Dataset records:

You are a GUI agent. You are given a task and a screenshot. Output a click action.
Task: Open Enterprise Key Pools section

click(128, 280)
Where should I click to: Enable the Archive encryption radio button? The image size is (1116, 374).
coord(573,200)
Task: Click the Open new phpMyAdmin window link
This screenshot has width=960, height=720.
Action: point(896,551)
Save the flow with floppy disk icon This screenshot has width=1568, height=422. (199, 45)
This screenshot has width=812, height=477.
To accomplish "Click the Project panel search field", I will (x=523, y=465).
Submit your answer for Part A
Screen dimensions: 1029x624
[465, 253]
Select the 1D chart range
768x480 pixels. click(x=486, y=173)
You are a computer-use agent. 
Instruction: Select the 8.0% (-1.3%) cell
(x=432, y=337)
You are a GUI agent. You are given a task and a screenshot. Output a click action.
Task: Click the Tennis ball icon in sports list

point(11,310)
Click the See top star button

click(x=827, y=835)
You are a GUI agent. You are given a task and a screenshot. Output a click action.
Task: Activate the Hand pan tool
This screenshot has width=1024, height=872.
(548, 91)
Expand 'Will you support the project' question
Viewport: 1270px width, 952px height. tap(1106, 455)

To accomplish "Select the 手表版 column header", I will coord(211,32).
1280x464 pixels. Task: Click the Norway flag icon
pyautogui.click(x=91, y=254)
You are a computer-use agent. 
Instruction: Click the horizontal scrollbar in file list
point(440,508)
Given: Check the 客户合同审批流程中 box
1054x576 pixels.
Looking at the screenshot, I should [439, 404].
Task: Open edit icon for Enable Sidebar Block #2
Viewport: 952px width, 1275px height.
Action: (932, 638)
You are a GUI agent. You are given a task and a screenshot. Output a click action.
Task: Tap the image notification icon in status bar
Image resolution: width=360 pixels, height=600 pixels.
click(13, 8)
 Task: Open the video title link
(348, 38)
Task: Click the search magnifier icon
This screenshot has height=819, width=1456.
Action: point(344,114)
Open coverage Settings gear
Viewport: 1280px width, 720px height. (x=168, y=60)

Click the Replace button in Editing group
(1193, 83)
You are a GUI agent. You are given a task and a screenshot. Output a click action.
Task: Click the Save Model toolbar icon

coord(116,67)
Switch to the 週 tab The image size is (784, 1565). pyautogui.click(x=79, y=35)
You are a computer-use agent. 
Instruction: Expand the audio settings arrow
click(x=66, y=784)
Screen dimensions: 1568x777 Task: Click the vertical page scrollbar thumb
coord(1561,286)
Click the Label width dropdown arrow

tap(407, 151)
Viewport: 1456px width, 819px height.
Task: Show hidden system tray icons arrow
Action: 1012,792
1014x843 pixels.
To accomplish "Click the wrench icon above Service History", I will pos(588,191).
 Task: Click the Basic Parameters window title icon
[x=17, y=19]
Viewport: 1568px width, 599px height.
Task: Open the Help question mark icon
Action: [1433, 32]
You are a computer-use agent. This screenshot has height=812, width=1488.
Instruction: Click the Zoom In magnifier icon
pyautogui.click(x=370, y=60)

The task: Convert everything from the first line down to the line containing "(x=432, y=337)" into a Markdown table with the columns Row and Line, numbering the rows and omitting blank lines.

Problem solution:
| Row | Line |
|---|---|
| 1 | You are a GUI agent. You are given a task and a screenshot. Output a click action. |
| 2 | Task: Open Enterprise Key Pools section |
| 3 | click(128, 280) |
| 4 | Where should I click to: Enable the Archive encryption radio button? The image size is (1116, 374). |
| 5 | coord(573,200) |
| 6 | Task: Click the Open new phpMyAdmin window link |
| 7 | This screenshot has width=960, height=720. |
| 8 | Action: point(896,551) |
| 9 | Save the flow with floppy disk icon This screenshot has width=1568, height=422. (199, 45) |
| 10 | This screenshot has width=812, height=477. |
| 11 | To accomplish "Click the Project panel search field", I will (x=523, y=465). |
| 12 | Submit your answer for Part A |
| 13 | Screen dimensions: 1029x624 |
| 14 | [465, 253] |
| 15 | Select the 1D chart range |
| 16 | 768x480 pixels. click(x=486, y=173) |
| 17 | You are a computer-use agent.  |
| 18 | Instruction: Select the 8.0% (-1.3%) cell |
| 19 | (x=432, y=337) |